Confessions of Joan the Tall: A Memoir by Joan Cusack Handler
Published: 2012 by CavanKerry Press
Source: Received from the publisher for review
I was not brought up in a religious household, so rituals and traditions of the Catholic faith have been a fascinating mystery to me. Though not Catholic, sometimes I pretended to be a nun, probably not understanding the complete meaning of what that entailed (I think I just thought it fun to wrap a towel around my head like a nun’s habit; I know, I am going to h*ll).
At the other end of the spectrum is Joan, a young girl growing up in the 1950s as part of a very devout Catholic family in New York City. Not only is Sunday Mass a given in the weekly schedule, she deems it an honor to accompany her father to early morning prayers during the week as well. But she definitely does not want to become a nun.

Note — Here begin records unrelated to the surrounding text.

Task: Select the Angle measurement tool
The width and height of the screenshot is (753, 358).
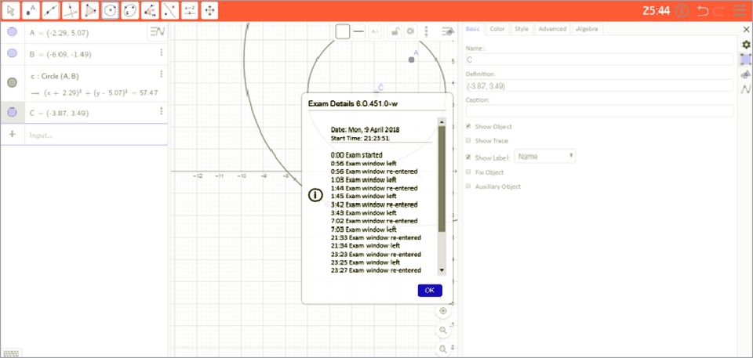Action: coord(151,11)
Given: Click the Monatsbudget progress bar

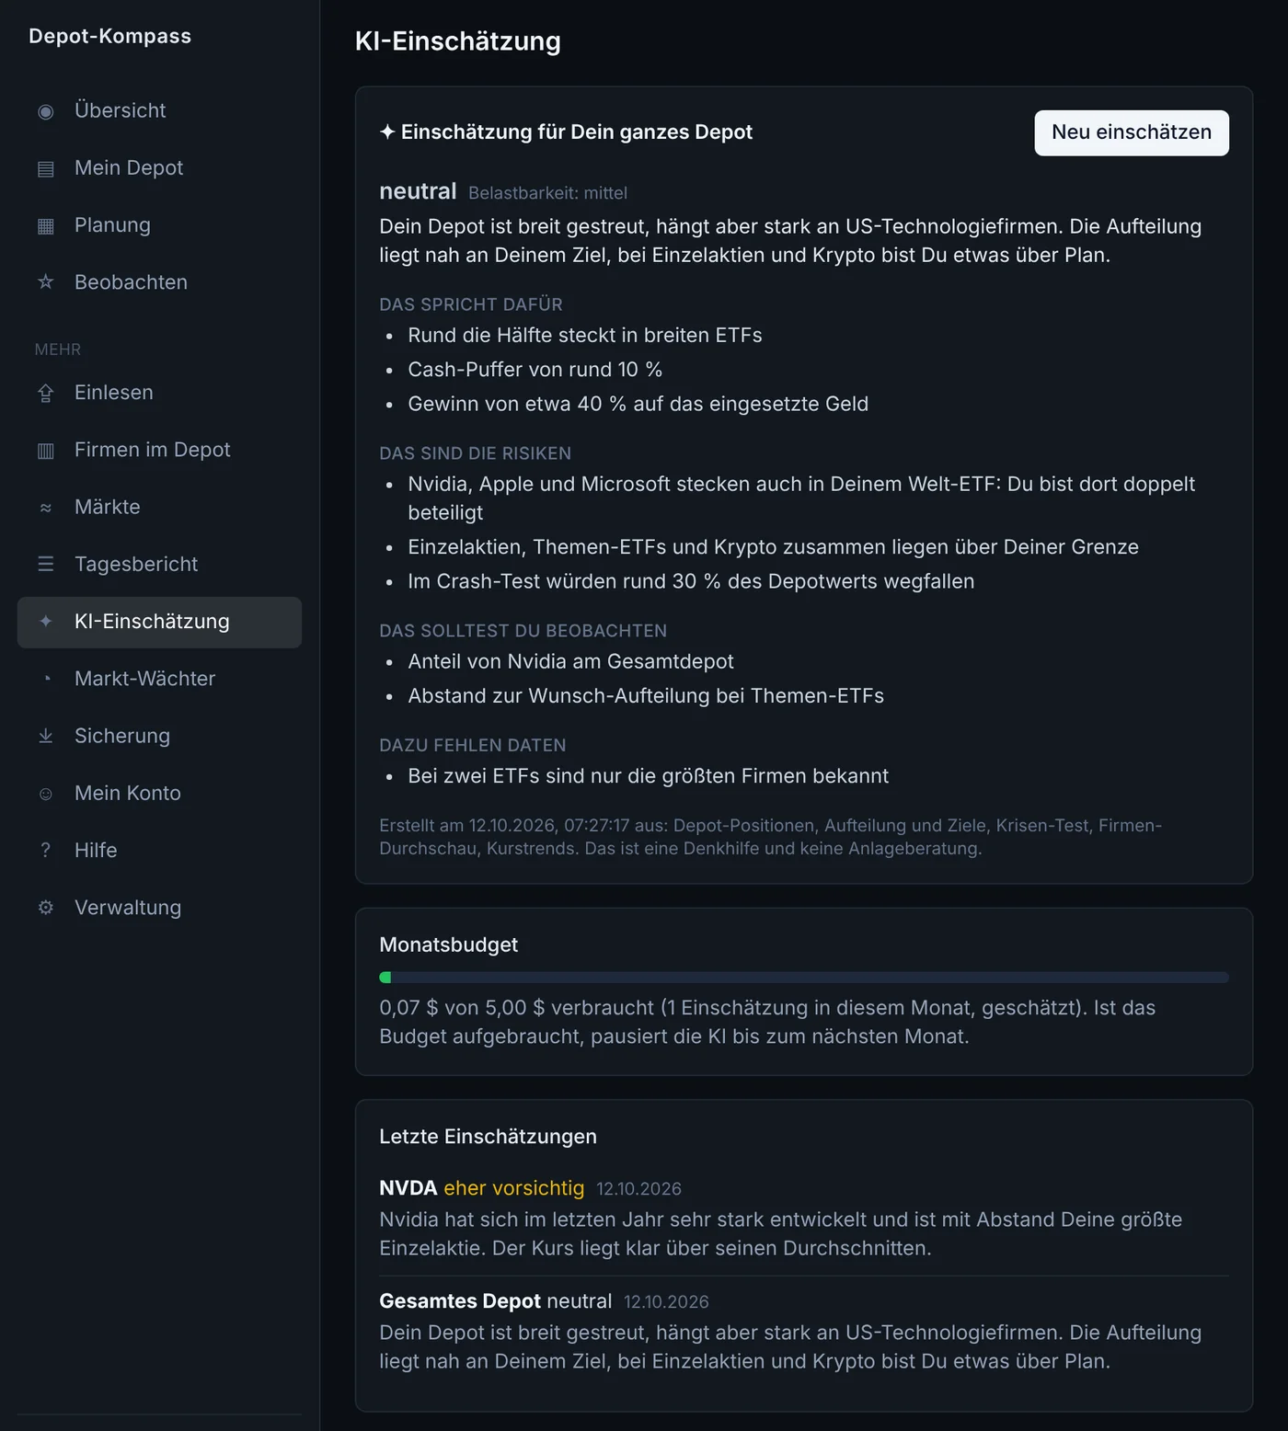Looking at the screenshot, I should 803,978.
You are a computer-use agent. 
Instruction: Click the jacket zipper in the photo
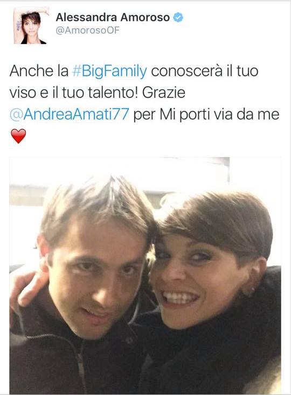79,366
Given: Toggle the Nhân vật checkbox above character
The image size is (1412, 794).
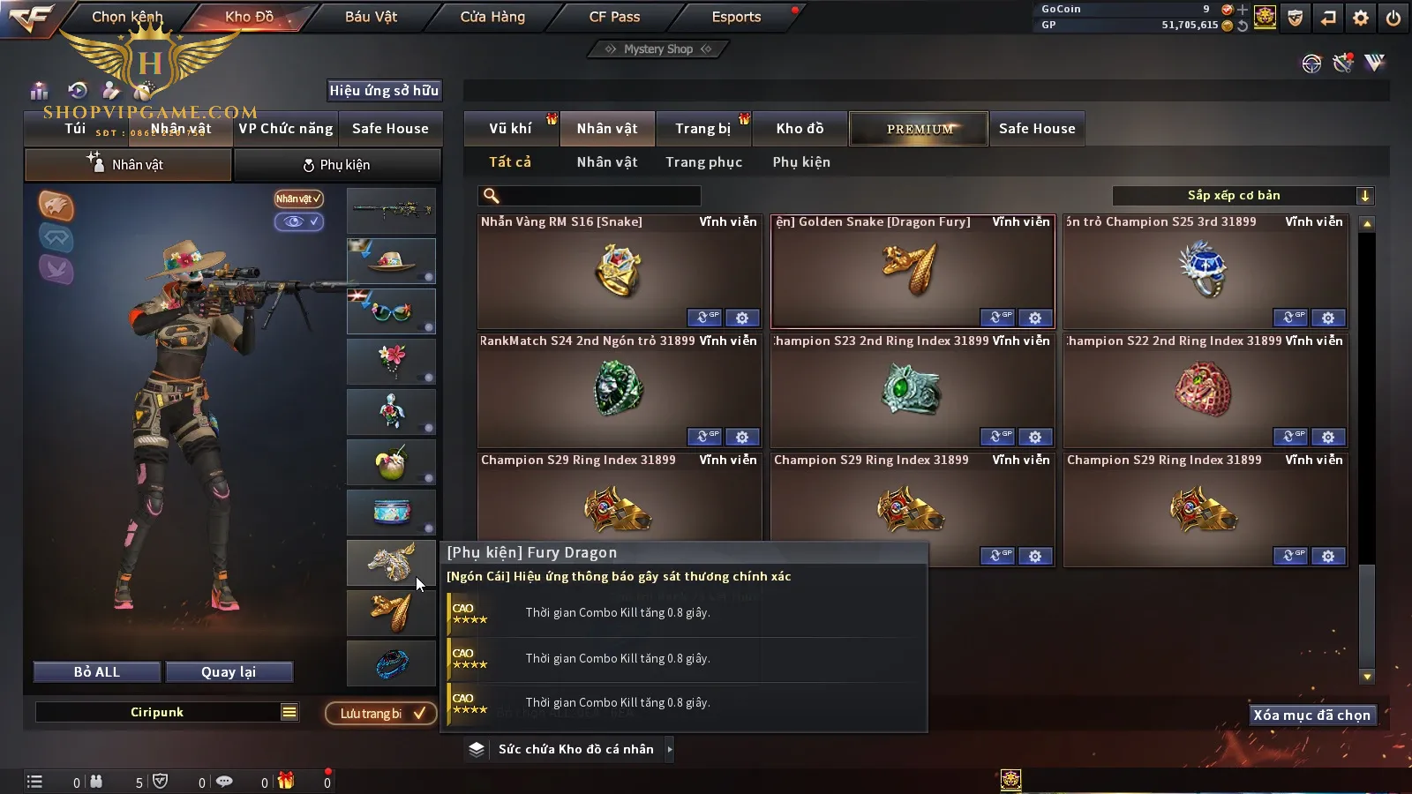Looking at the screenshot, I should click(x=299, y=199).
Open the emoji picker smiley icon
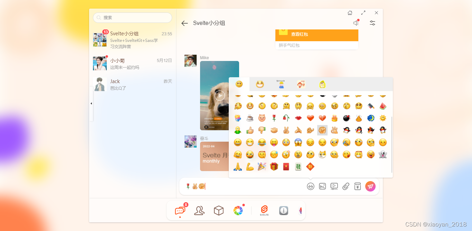Viewport: 472px width, 231px height. [x=311, y=186]
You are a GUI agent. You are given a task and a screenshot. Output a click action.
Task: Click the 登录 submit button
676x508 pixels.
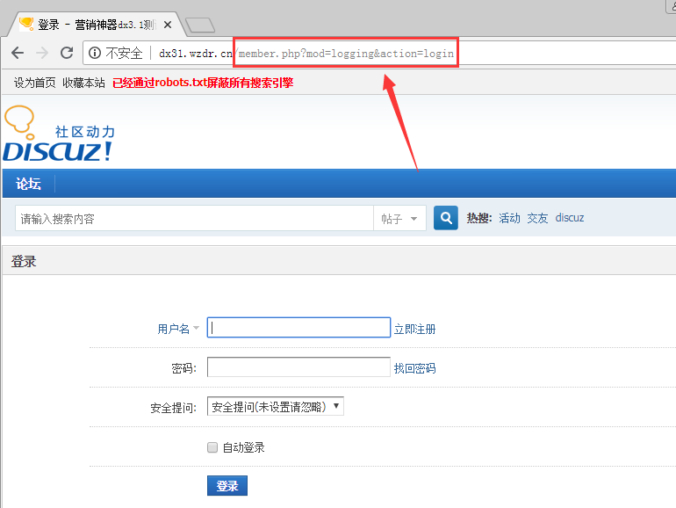[227, 485]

Confessions of Joan the Tall is a memoir told through the notebook entries of a 12-13 old girl; for me that made it feel less like a memoir and more like a novel. She talks about her faith, but she also talks about issues facing any girl her age: being different from other girls (Joan is 5’11” already and literally stands out among everyone at school), feelings about boys, sibling rivalry (especially with her brother Sonny), and her relationship with her parents. Her mother insisted that “family business” should never be discussed outside their home, but it seems like it is rarely discussed inside either, and because Joan seems like a sensitive, smart, thoughtful girl, the only way for her to express herself and explore the meaning of things going on is to write about them.
It was a fairly easy, quick read, and I enjoyed learning about living as a Catholic. I don’t think it is an inspirational book, but I’m sure if you were brought up in a Catholic household you could find a lot to relate to while reading it.